I’m surprised how it’s only 30% cheaper vs nvidia. How come? This seems to indicate that the nvidia premium isn’t as high as everybody makes it out to be.
Also, calculating GPU costs is getting quite nuanced, with a wide range of prices (https://cloud-gpus.com/) and other variables that makes it harder to do apples-to-apples comparison.
I think you slightly misunderstood, and I wasn't clear enough—sorry! It's not a 30-70% speedup; it's 30-70% more cost-efficient. This is mainly due to non-NVIDIA chipsets (e.g., Google TPU) being cheaper, with some additional efficiency gains from JAX being more closely integrated with the XLA architecture.
No, we haven't run our JAX + XLA on NVIDIA chipsets yet. I'm not sure if NVIDIA has good XLA backend support.

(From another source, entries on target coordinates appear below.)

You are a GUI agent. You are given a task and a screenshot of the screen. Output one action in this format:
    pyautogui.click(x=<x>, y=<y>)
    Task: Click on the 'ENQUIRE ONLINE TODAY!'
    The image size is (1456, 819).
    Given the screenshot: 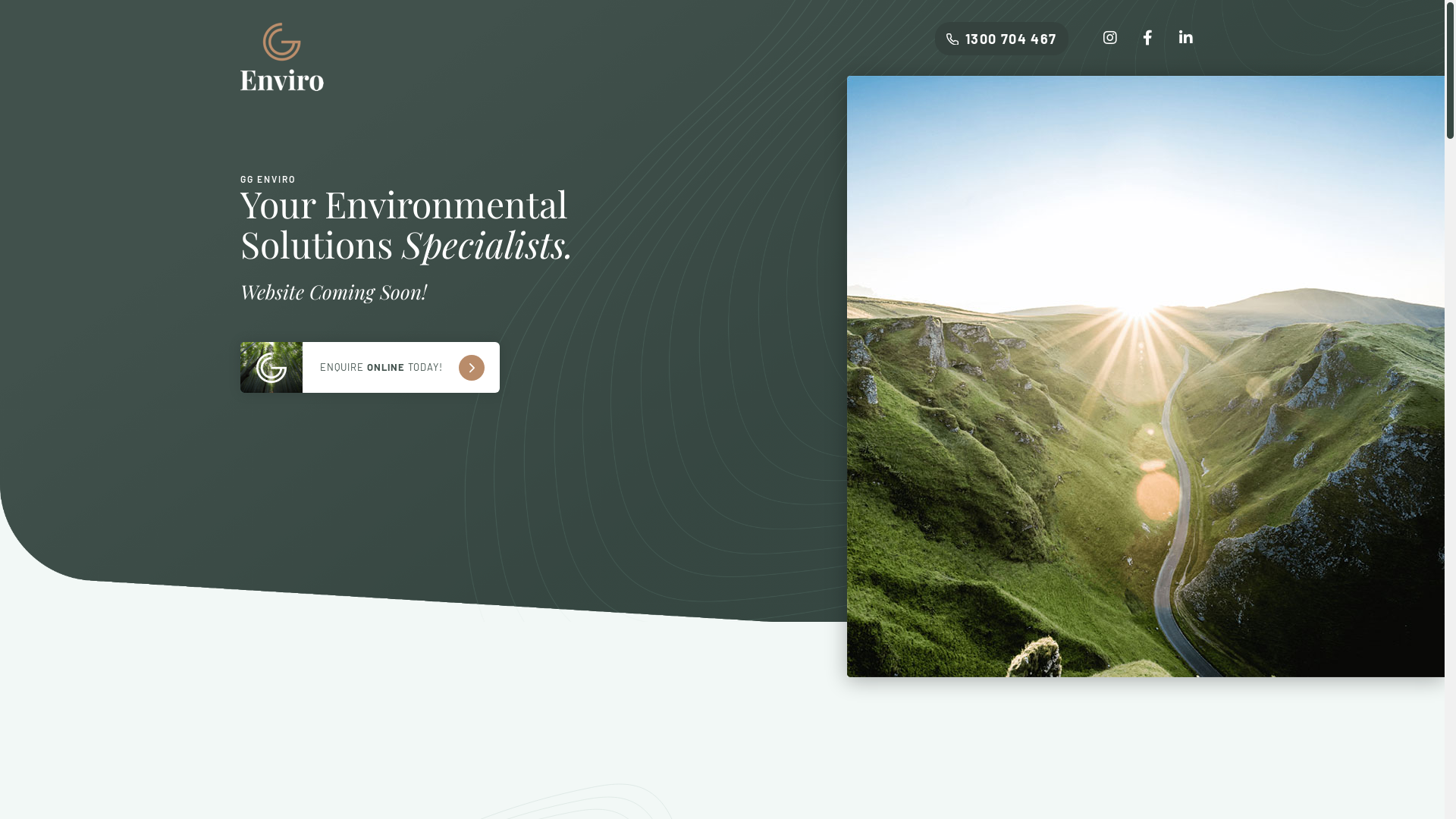 What is the action you would take?
    pyautogui.click(x=369, y=367)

At the bottom, it shows the calculations around the 30% cost efficiency of TPU vs GPU.
Our range of 30-70% is based on some numbers we collected from running fine-tuning runs on TPU and comparing them to similar runs on NVIDIA (though not using our code but other OSS libraries).
It would be a lot more convincing if you actually ran it yourself and did a proper apples to apples comparison, especially considering that’s the whole idea behind your project.
It's also comparing prices on google cloud, which has its own markup, a lot more expensive than say runpod. Runpod is $1.64/hr for the A100 on secure cloud while the A100 on Google is $4.44/hr. A lot more expensive... yeah. So in that context a 30% price beat is actually a huge loss overall.